MLDash

June 11, 2023

Since the last update for the MLDash artifact, upgrades have been made to improve security. A security class was created in the security.py file, with member functions capable of encoding and decoding the arguments used to initialize a security object. The original code stored the MongoDB username and password by assigning cleartext string constants to variables, which were then used to create a MongoDB CRUD (create, read, update, delete) capable object that connected to the database using fixed credentials. This meant that database setup (using Mongo Shell) required the creation of an authorized user that was limited to a single possible username and password. Now, there is no need to expose the credentials in the source code, and database setup can use any username and password combination.
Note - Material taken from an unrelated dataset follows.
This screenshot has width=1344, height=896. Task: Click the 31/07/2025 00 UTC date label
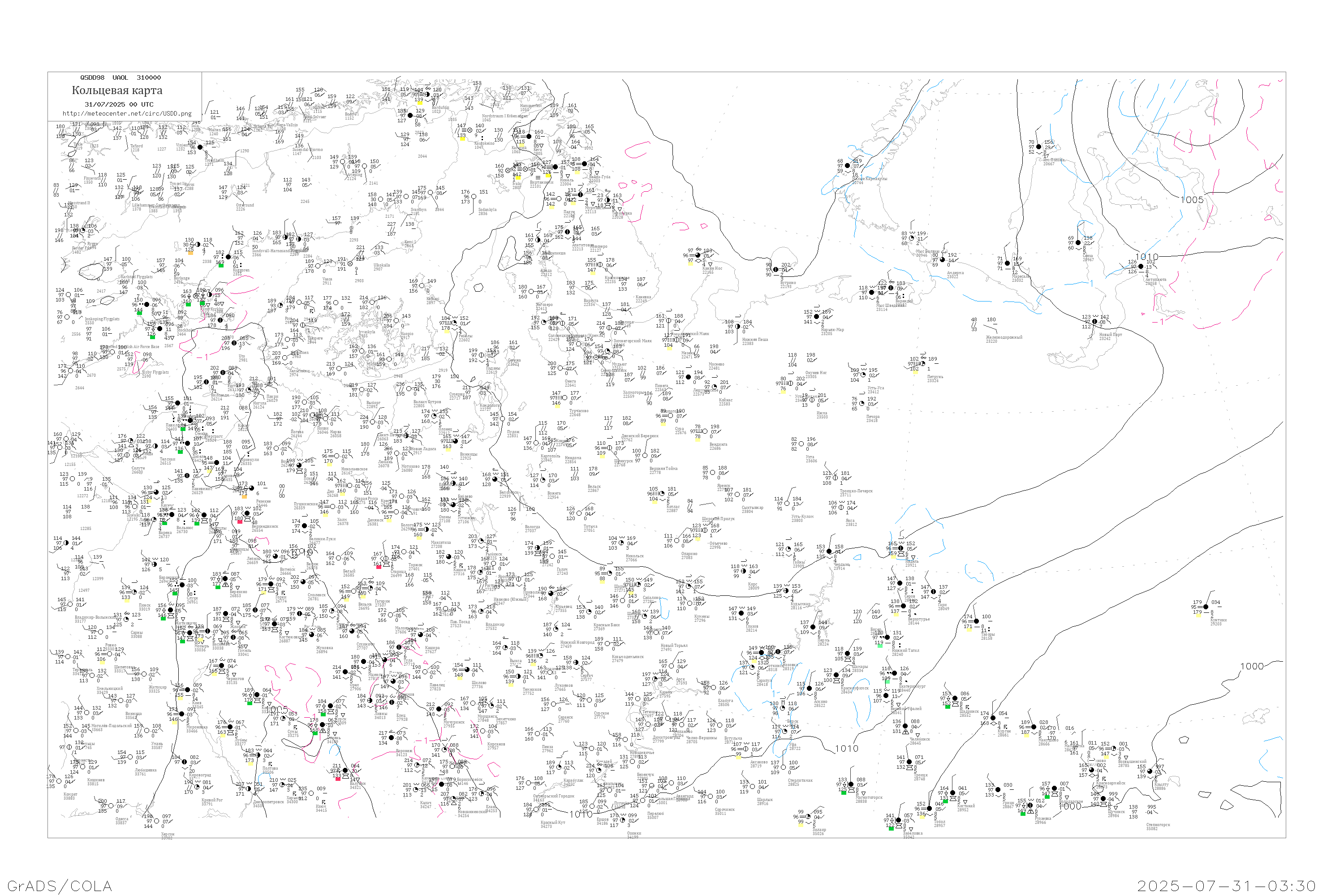119,104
The MLDash interface has been modified to present the user with a login screen, which must be successfully authenticated to before the main content is revealed. A user enters their MongoDB username and password, and presses the “Login” button. The credentials are passed to a security object instance, which XORs the credentials with a randomly generated binary key which is truncated to the respective lengths of binary conversion of the username and password, and returns the encoded credentials in hexadecimal form. The encoded credentials and security object are then used as arguments in the creation of a new MongoDB CRUD-capable object. The MLMongo class, defined in the crud.py file, uses the security object to decode the encoded credentials and use them in the connection string for MongoDB. Only if authentication is successful does the login screen display the dashboard content. This security solution prevents unauthorized use of the dashboard, allows customization of username and password during database setup, prevents any cleartext record of the credentials in the code itself, and performs encoding and decoding of credentials with a unique randomly generated variable-length XOR key that does not persist beyond a single login session. While the encoding algorithm itself may be upgraded in the future to a more secure algorithm such as AES-256, this use of a one-time key greatly enhances XOR security and makes brute force attacks on the authentication system far less likely to succeed.

Throughout the code, several try-except blocks were added, and the potential risk of division-by-zero conditions (during the creation of chart trendlines) was mitigated through the use of a python function that drops rows with values of 0 in selected columns. Additionally, care was made to cast string-concatenated integers and float values to the string type before attempting to display them for users. Type casting issues were also avoided during chart creation, through the addition of code that strips the first row (header, column names with string type values) from the data frame before trendline creation mechanisms attempt to perform numerical operations on the data.

New interface features were also added, including an indicator showing the number of GPUs available for use (automatically used by tensorflow), and a set of radio buttons that allows a user to disable or enable the pygame animation that runs concurrently with the reinforcement learning training session. The code for the radio buttons used to filter what data is displayed in the datatable and data visualization charts was also amended to refelect changes in variable names and implementation errors.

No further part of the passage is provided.